▶ **WORK TO DO**:
**a)** Copy the passage on Brazil's inflation stabilization word for word, from "According to the" to "failed to do.".
**b)** Answer these questions using the passage on Brazil's inflation stabilization:
(i) Which plan finally decreased inflation in Brazil?
(ii) In what year did Brazil adopt a new constitution?
(iii) According to the passage, why can Brazilian presidents not rely on their own parties?

According to the argument that successful inflation stabilization necessitates a strong unified government, it would have been impossible to eliminate inflation in Brazil because of its extremely fragmented political system. In fact, until 1994 Brazil struggled with chronic and even hyperinflation. Many stabilization plans were tried and failed in Brazil prior to 1994.1 Finally, the Real Plan (Plano Real) decreased inflation indefinitely. The key to the success of the Real Plan was securing a broad base of support; something which Cardoso managed, but his predecessors had failed to do.

Brazil is an extreme case of multipartism and it has the most fragmented and undisciplined party system (Mainwaring 1997). It had a significant and almost continuous increase in legislative fractionalization from 1975 until 1994.2 In 1988 Brazil had adopted a new constitution which instituted proportional representation in large districts, an open-list electoral rule, an undisciplined multi-party system, two legislative houses with extensive powers, and strong local government autonomy (Lamounier 1994; Mainwaring 1999; Power 2000). This kind of a system made it more difficult, if not impossible, to create political unity or stable government majorities in Brazil. Moreover, parties are personalized in Brazil, and party organization and party discipline are weak. Party switching is also very common, so the presidents cannot even rely on their own parties (Mainwaring 1995). Because of the lack of unity in its political system, we would have expected Brazil to fail in stabilization. Yet, although these conditions might have delayed stabilization, they did not prevent stabilization. In fact, when the Brazilian government initiated the Real Plan in 1994, the political fragmentation was at its peak.

▶ **RECORDED DATA**:
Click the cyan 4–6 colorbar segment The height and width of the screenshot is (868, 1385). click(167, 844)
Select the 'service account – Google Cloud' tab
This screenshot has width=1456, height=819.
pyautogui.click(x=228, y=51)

▶ **ANSWERS FOR THE EXERCISE**:
**a)**
According to the argument that successful inflation stabilization necessitates a strong unified government, it would have been impossible to eliminate inflation in Brazil because of its extremely fragmented political system. In fact, until 1994 Brazil struggled with chronic and even hyperinflation. Many stabilization plans were tried and failed in Brazil prior to 1994.1 Finally, the Real Plan (Plano Real) decreased inflation indefinitely. The key to the success of the Real Plan was securing a broad base of support; something which Cardoso managed, but his predecessors had failed to do.

**b)**
(i) The Real Plan (Plano Real).
(ii) 1988.
(iii) Party switching is very common.